In recent years, he has held the Karl Deutsch Professorship in Berlin, co-directed a large-scale European Commission-funded project on the future of civil society and citizenship, and served as a Fellow of the London-based think tank the Institute for Public Policy Research (IPPR). He recently held a Major Research Fellowship awarded by the Leverhulme Trust and is a Fellow of the Fudan Institute for Advanced Study in Social Sciences in Shanghai.
During his many years of residence in Britain, The Times ranked him as one of the country's leading political thinkers and writers whose work has 'world-wide importance'. The Australian Broadcasting Commission recently described him as 'one of the great intellectual exports from Australia'.
His current research interests include China and the future of global institutions; the twenty-first century enemies of democracy; fear and violence; public life, power and freedom of communication in the digital age; religion and the history of secularism; philosophies of language and history; the origins and future of representative government; and the history and politics of Islam.

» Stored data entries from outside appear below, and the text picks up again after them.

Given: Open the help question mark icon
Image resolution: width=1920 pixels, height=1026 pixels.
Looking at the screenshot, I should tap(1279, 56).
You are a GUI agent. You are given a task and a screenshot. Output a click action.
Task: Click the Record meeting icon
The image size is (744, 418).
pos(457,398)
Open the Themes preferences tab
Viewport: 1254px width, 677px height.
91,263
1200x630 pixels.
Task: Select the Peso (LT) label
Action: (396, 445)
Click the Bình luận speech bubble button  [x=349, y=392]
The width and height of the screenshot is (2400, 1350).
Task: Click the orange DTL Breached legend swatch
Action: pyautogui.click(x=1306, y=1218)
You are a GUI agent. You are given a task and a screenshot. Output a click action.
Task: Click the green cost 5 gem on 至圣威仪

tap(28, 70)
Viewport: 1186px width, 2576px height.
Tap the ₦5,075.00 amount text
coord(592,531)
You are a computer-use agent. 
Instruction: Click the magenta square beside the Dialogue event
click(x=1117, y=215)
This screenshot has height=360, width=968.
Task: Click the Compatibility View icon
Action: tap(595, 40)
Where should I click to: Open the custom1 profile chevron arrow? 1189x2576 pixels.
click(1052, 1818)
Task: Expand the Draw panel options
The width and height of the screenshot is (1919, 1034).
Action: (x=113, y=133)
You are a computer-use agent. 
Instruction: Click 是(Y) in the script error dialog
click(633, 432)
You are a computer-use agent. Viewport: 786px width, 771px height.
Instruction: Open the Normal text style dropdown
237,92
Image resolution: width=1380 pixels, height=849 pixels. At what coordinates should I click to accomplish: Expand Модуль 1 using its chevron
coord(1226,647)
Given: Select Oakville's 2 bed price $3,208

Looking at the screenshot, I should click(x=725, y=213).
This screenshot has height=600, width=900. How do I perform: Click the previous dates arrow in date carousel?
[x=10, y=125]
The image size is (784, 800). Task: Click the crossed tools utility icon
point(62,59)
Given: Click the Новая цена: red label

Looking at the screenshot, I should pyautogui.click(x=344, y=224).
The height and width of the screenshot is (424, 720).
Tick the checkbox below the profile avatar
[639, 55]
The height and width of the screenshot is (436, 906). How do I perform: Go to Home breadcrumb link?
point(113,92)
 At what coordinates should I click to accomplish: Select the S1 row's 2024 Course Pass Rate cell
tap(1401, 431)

He wrote the timeline for the new Museum of Australian Democracy. A consultant to the United Nations and the Evolution of Global Values project at the University of Leiden and a recent member of the American-based Institutions of Democracy Commission, he recently published The Life and Death of Democracy - the first full-scale history of democracy for over a century and the subject of considerable media and scholarly attention around the world.